# Data Analysis with Visual Analytics

**Combining some basic analytics with visualization**


## Overview and Requirements

In thi notebook we will continue to explore the Divvy bikes dataset using a few new tools like [cugraph](https://docs.rapids.ai/api/cugraph/stable/), [cuspatial](https://github.com/rapidsai/cuspatial), and [cudf](https://docs.rapids.ai/api/cudf/stable/) and see how these results can easily feed direcly into visualization tools like [hvplot](https://hvplot.holoviz.org/user_guide/index.html) and [datashader](https://datashader.org/index.html).

## Import

In addition to the libraries mentioned above, we will also make use of libraries [cupy](https://docs.cupy.dev/en/stable/), NumPy, and Pandas directly.

In [None]:
import cudf
import cugraph
import cupy
import cuspatial

import numpy as np
import pandas as pd

import datashader as ds
import datashader.transfer_functions as tf

import hvplot.cudf
import hvplot.pandas

## Load Cleaned Data / Check

First let's load the data. In addition to the main Divvy `data.csv` file, we will also load the small `stations.csv` file that we prepared in the first notebook. 

In [None]:
from pathlib import Path

DATA_DIR = Path("./data")

In [None]:
df = cudf.read_csv(DATA_DIR / "data.csv", parse_dates=('starttime', 'stoptime'))

In [None]:
stations = pd.read_csv(DATA_DIR / "stations.csv")

We will eventually want to also look for any patterns in weekday vs weekend. so let's first add a column for that:

In [None]:
df["weekday"] = df['starttime'].dt.weekday

## Run some analysis -> ? = profit?

Mix of cuspatial / cugraph analysis to then visualize

## Intro to cuGraph / cuSpatial / cupy

We will analyze the data using some RAPIDS tools:

* [cuSpatial](https://docs.rapids.ai/api/cuspatial/nightly/) is a collection of GPU accelerated algorithms for computing geo-spatial measures. We can use to to compute trips with given bounding regions.

* [cuGraph](https://docs.rapids.ai/api/cugraph/stable/) is a collection of GPU accelerated graph algorithms that process data found in GPU DataFrames. We can use to compute pagerank or degree measure on the trip graph. 


## CuSpatial

Let's take a look at some spatial measures and see if there are any interesting features.

We might start with the first station, and see what the max trip length from it is.

In [None]:
r0 = df.iloc[0]
station_id, origin_lon, origin_lat = r0["from_station_id"], r0["longitude_start"], r0["latitude_start"]

The cuSpatial function `lonlat_to_cartesian` will let us quicly compute the x/y distances for every ending trip location. (Note that distances will in *kilometers*).

In [None]:
sub_df = df[df["from_station_id"]==station_id[0]]
dist = cuspatial.lonlat_to_cartesian(origin_lon[0], origin_lat[0], sub_df["longitude_end"], sub_df["latitude_end"])
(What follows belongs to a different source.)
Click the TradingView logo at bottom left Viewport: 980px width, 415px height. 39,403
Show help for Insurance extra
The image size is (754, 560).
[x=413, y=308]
CuPy functions can compute derived values on these GPU dataframes:

In [None]:
cupy.sqrt(cupy.max(dist.x**2 + dist.y**2))

What if we want to compute this all trip distances? We can compute the distances using every station as a starting point:

In [None]:
def trip_dists(df):
    results = []

    for idx, row in stations.iterrows():
        station_id, origin_lon, origin_lat = int(row["station_id"]), row["lon"], row["lat"]
        sub_df = df[df["from_station_id"]==station_id]
        res = cuspatial.lonlat_to_cartesian(origin_lon, origin_lat, sub_df["longitude_end"], sub_df["latitude_end"])
        res["dist"] = cupy.sqrt(res.x**2 + res.y**2)
        results.append(res)
        
    return cudf.concat(results)

In [None]:
all_from_dists = trip_dists(df)

In [None]:
all_from_dists.hvplot.hist(y="dist", normed=True)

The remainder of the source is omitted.